Lea und Anna fingen schallend an zu lachen. „Mit welchem Taschenrechner hast du das ausgerechnet?“, fragten sie zum Scherz.

„Ha, ha, ha. Aber ich bin so froh, dass ich von zu Hause weg bin, ganz ehrlich. Das Gezoffe hätte ich keinen Tag länger ausgehalten.“

„Das sehe ich ganz genauso. Ich hoffe übrigens immer noch, dass Mama das Angebot von ihrer Freundin nicht annimmt. Das würde doch die gesamte Haushaltsplanung durcheinander schmeißen.“

„Mir ist es relativ egal, wie sie sich entscheidet.
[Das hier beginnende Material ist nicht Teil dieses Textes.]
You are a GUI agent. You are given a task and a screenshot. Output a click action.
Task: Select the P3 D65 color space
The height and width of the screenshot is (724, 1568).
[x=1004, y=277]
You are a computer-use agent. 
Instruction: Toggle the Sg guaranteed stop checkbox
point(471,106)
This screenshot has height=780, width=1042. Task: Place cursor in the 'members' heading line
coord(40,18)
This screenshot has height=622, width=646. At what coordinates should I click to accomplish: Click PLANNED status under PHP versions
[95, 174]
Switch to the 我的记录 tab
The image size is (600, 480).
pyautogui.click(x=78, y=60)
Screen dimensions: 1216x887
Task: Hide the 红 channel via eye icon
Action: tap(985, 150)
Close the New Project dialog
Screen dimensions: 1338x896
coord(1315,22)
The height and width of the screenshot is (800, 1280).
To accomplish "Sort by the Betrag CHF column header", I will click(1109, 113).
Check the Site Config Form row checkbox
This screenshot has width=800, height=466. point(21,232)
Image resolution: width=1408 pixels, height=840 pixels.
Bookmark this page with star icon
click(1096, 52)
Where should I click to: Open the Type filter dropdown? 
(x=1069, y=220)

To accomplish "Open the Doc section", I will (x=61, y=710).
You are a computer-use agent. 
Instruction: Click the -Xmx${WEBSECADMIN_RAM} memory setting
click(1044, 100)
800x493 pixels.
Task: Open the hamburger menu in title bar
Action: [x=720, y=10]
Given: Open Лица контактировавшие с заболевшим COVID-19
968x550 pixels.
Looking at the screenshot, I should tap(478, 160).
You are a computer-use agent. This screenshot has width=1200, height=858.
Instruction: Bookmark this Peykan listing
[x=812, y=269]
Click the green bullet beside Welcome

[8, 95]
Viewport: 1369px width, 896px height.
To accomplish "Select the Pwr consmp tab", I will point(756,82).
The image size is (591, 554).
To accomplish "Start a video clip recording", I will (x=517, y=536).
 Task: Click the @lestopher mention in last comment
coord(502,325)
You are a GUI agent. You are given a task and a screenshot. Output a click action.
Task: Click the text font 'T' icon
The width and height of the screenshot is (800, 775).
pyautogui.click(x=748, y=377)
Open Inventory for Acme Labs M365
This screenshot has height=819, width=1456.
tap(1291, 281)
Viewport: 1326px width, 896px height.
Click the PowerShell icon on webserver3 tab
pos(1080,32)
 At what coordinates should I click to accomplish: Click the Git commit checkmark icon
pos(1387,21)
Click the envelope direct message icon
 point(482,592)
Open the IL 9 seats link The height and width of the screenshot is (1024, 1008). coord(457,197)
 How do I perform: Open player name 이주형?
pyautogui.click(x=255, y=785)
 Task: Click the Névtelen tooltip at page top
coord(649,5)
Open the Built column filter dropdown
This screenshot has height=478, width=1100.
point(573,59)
Ich kann beides verstehen“, äußerte ich meine Meinung. „Hauptsache, es gibt hinterher keinen Streit.“

„Wenn eure Ma nicht wieder arbeitet, wird sie vielleicht für den Rest ihres Lebens darüber jammern, was sie für eine großartige Chance hatte, die sie nicht genutzt hat“, gab Anna zu bedenken.

„Auch wieder wahr“, antwortete Lea nachdenklich.

Überraschend kam Aurélie zurück. „Hi, worüber redet ihr gerade? Tut mir Leid, dass ich einfach an euch vorbeigerauscht bin, aber ich musste mir unbedingt eine Info über Europareisen besorgen.“ Auf dem Bild war der Eiffelturm abgebildet.

Anna und ich tauschten einen Blick. Es sah so aus, als hätte Aurélie das gerade ernst gemeint.

„Wir reden über zu Hause“, begann ich.

„Was war denn los?“, fragte Aurélie.

„Unsere Mutter hat ein Angebot von einer Freundin bekommen. Es geht darum, dass sie in deren Arztpraxis miteinsteigt, was bedeutet, dass sie wieder arbeitet.“

„Oh“, machte unsere Freundin.

„Ich bin total dagegen“, musste Lea natürlich gleich wieder ihre Meinung kundtun.

„Aber was meinst du dazu?“, wollte Aurélie wissen.

„Mir ist es relativ egal“, antwortete ich. „Das Einzige, was mir an der ganzen Sache nicht gefällt, ist, dass sich zu Hause alle deswegen zoffen.“

„Phh“, kam es aus Leas Ecke. Sie zog die Augenbrauen hoch. Zweifellos dachte sie an den Streit von vor ein paar Wochen. Seitdem herrschte bei uns zu Hause so dicke Luft, dass man sie mit dem Messer hätte schneiden können. Wenn wir uns sonst beim Abendessen trafen, hatten wir immer miteinander geredet, über Schule, Arbeit, die aktuelle Politik oder sonstwas. Jetzt wurde nur noch das Nötigste ausgetauscht.

„Lange hätte ich es zu Hause auch nicht mehr ausgehalten“, erzählte Lea. „Deswegen bin ich mitgefahren.“

„Stimmt. Aber das kann nicht der Hauptgrund gewesen sein“, bemerkte ich spitz und nickte währenddessen in die Ecke, in der dieser eine Typ von vorhin saß. Der schien sich auch tüchtig über diese Reise zu freuen, denn er guckte Lea die ganze Zeit an. Immer, wenn eine von uns zurückschielte, tat er so, als würde er nur eine Fliege beobachten oder so ähnlich.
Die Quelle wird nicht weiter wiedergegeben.